ConnectOnCall, a digital answering service for healthcare providers, has confirmed a massive data breach that compromised the sensitive personal and medical information of nearly one million patients. Owned by healthcare technology firm Phreesia, the service facilitates after-hours communication between patients and medical offices, making the scope of this incident particularly critical for patient privacy.

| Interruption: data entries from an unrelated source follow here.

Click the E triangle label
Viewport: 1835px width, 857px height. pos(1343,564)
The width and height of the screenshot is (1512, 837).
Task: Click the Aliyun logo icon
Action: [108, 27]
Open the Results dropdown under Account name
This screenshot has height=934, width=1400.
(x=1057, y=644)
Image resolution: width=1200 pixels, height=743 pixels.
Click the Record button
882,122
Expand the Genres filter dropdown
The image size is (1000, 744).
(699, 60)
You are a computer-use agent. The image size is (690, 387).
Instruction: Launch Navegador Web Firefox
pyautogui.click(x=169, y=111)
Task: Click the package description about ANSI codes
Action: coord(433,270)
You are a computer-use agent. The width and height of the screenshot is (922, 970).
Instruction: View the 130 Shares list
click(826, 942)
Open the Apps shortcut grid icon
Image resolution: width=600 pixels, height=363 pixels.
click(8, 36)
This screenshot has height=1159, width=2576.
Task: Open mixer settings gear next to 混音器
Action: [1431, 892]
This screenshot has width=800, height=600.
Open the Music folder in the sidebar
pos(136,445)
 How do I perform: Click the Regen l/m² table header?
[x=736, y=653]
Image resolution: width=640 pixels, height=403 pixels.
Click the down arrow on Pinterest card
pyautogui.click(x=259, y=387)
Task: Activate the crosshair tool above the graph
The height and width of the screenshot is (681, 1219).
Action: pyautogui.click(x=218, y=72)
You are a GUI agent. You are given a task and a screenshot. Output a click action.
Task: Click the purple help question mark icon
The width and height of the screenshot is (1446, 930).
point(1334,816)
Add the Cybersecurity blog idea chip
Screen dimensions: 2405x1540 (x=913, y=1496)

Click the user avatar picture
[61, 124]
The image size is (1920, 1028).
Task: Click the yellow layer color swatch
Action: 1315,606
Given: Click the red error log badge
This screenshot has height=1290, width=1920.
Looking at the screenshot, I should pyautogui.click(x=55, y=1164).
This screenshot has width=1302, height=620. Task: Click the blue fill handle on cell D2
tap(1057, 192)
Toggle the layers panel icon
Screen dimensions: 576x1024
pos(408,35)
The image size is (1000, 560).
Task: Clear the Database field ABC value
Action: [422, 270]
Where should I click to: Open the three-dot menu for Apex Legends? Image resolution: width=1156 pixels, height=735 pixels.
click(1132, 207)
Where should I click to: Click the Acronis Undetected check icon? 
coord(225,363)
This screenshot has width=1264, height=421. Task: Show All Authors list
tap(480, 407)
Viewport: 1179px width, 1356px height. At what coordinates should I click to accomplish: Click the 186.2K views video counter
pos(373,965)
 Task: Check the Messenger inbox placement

What Information Was Stolen?
The security incident, which occurred in May, resulted in unauthorized access to a wide array of personal data. According to official disclosures, the stolen records include:
- Patient names and phone numbers
- Dates of birth
- Specific health conditions and treatment details
- Prescription information
- Social Security numbers for some affected individuals
Scope of the Breach
While Phreesia initially avoided specifying the exact number of victims, mandatory reporting to the U.S. Department of Health and Human Services confirms that 914,138 individuals have been notified that their data was exposed. This data security incident highlights the growing vulnerability of third-party healthcare communication platforms.
A Significant Healthcare Security Failure
The magnitude of the ConnectOnCall hack places it among the most severe security lapses in the medical sector this year. Based on the government’s ongoing data breach registry, this incident ranks as the 14th largest healthcare-related data breach reported in 2024 to date. The scale of this exposure underscores the urgent need for heightened cybersecurity protocols within digital health answering services.